• _Extracted text_:

----

Population and samples in statistics¶

Libraries and settings¶

In [1]:
# Libraries
import os
import numpy as np
import random
import statistics
import matplotlib.pyplot as plt
from IPython.display import Image

# Ignore warnings
import warnings
warnings.filterwarnings("ignore")

# Show current working directory
print(os.getcwd())
/Users/darioholenstein/Documents/zhaw/data-analytics/data_analytics/Week_06

Chickens on a chicken farm (simulated data)¶

In [14]:
Image("electric_cars.png", width=800)
Out[14]:
In [ ]:
# Parameters of distribution
p_mean = 320
p_std = 80
p_n = 2500

# Setting a seed to restore the random numbers later
np.random.seed(42)

# Generate (normally distributed) data with mean = 320km and standard deviation = 80km
pop = np.random.normal(loc=p_mean, scale=p_std, size=p_n)

print(f'{len(pop):.0f}')
print(f'{np.mean(pop):.4f}')
print(f'{np.std(pop):.4f}')

# Plot histogram based on the data
plt.hist(pop, bins = 50, color='gold')
plt.title('Electric range WLTP (simulated data)')
plt.xlabel('Range (km)')
plt.ylabel('Cars')

plt.show()

----

• _Dataset extract_:

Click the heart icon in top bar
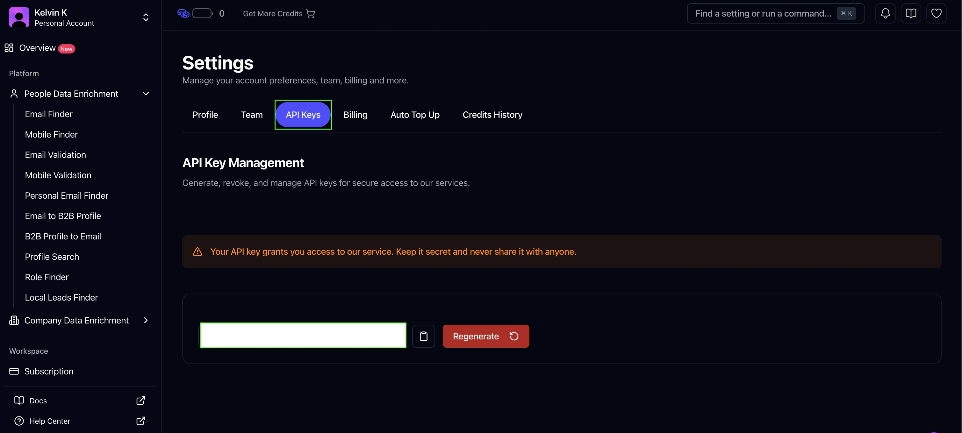 coord(936,13)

----

• _Tasks for this exercise_:
1. In the notebook on population and samples, how many values does the simulated population contain?
2. Reproduce the stretch of the notebook on population and samples from "Chickens on a" through "np.random.seed(42)".

• _Solution set_:
1. 2500

2.
Chickens on a chicken farm (simulated data)¶

In [14]:
Image("electric_cars.png", width=800)
Out[14]:
In [ ]:
# Parameters of distribution
p_mean = 320
p_std = 80
p_n = 2500

# Setting a seed to restore the random numbers later
np.random.seed(42)